Anonymous wrote:13:25 -- Fair enough -- if your kid likes it, whatever floats his boat, though I must say you are the only person I've ever heard whose son wanted to attend Capital Cotillion. Most of the boys I know were either bribed or forced to participate. Interestingly, the CC folks have now launched a new enterprise offering events for teens. I had a hilarious conversation with my son and one of his buddies when we got the invitation in the mail. I asked them if they knew anyone who would want to go and they proceeded to lead me through the taxonomy of high school types (pretty much what it was like back in the '70s), concluding that nobody would be interested in the cruise down the Potomac or formal dance with supper to follow.
Anonymous wrote:The foxtrot? The jitterbug? The cha-cha? What century are you people living in??? Who the hell under the age of 60 does those dances anymore? Are you all really that . . . . sqare?
Anonymous wrote:To the PP who can't dance -- unleash your inner -Ginger Rogers and take lessons with your DH; it's fun!
To the many PPs defending these activities -- your argument seems to be that it's no big deal because your kids didn't learn all that much. If that's so, then why shell out all that money? This is not a rhetorical question; I'm really curious about the reason. Having been through the Bar/Bat Mitzvah year with my oldest, I can tell you that the kids do have fun even if they're not prepped in advance. Wearing the boy-uniform of blazer, tie and khaki pants is not that complex, nor is learning how to do the Cotton-Eyed Joe or the Macarena. As for the girls, there's obviously no issue about dressing up, and they've learned how to do all the line dances at sleepovers. Finally, I hate to disillusion anyone, but middle schoolers and high schoolers don't ballroom dance anymore, so you don't have to worry that your kid will be the only one who can't do the box step.
These phony-boloney cotillions for the masses may not be as insidious as some here have suggested, but I still don't get why anyone would spend their money, their kid's time and their own time schlepping the kid to and from the event. Even if you feel like one of the Beverly Hillbillies yourself, a "five-minute manners lesson" -- quoting a PP who defended Capital Cotillion -- is probably something you could manage yourself in the privacy of your own home.
Anonymous wrote:I do have etiquette books and have used them for reference. They don't help "on the spot", nor could they have taught me how to at least look like I know how to dance with a partner. When the ballroom-type dancing starts at an event, we leave since we don't know how.
Anonymous wrote:A sense of superiority and elite snobbery is exactly what these programs promote. That's why they advertise with "invitations" to kids who attend certain schools. I gag every time we get one of those in the mail. The best way to teach your kids manners is by modeling them yourself; that plus a little role-playing ("So, let's practice what you'll do and say when we introduce you to a friend of ours for the first time.") and encouragement is all it takes. These programs aren't about manners; they're about some 1950s-relic of an idea that you only want your children to associate with other people just like them. Get over it and join the 21st Century.

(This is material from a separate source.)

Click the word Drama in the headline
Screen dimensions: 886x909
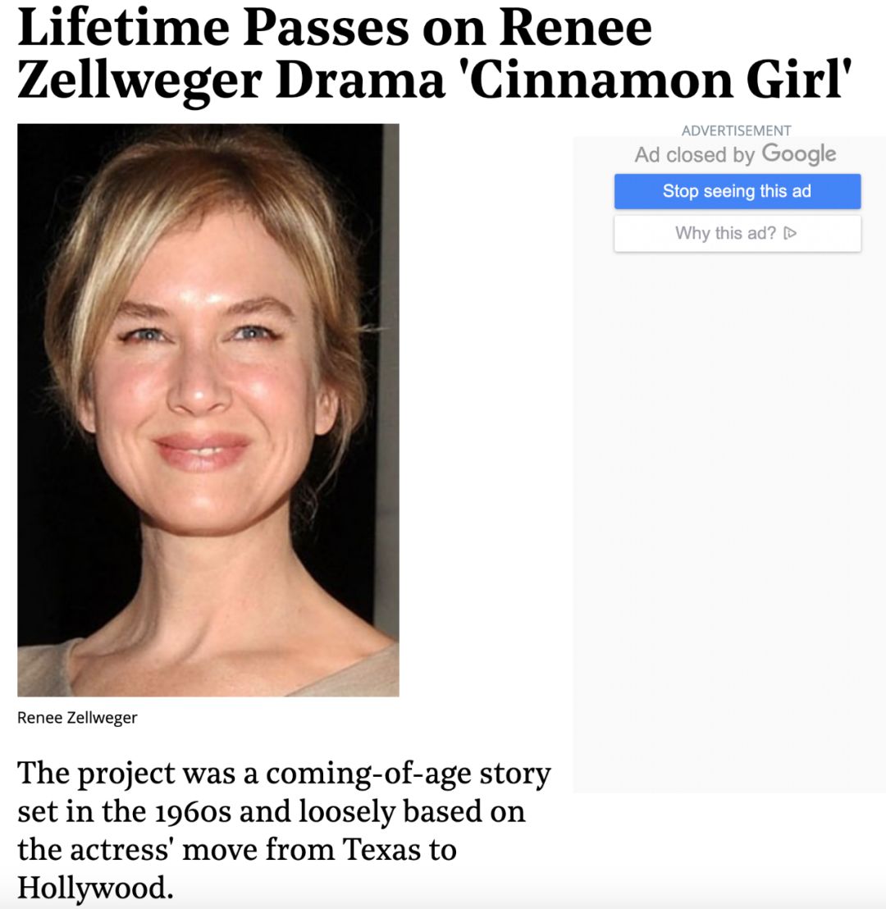(354, 82)
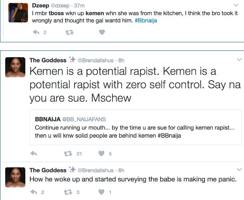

Anonymous wrote:Anonymous wrote:Just buy a manners book then. These classes don't teach anything. --- the former debutante, private school grad who also attended classes like this.
Not everyone feels the same way. Capital Cotillion is a class for dancing and a 5 minute manners lesson (how to write a thank you note, etc). I cannot believe how much is read into this. Go to the website and then go to one class and see whether it's as evil as portrayed here.
Signed,
a frumpy mom whose normal son goes to Capital Cotillion without serious repercussions to date but who will be on the look out.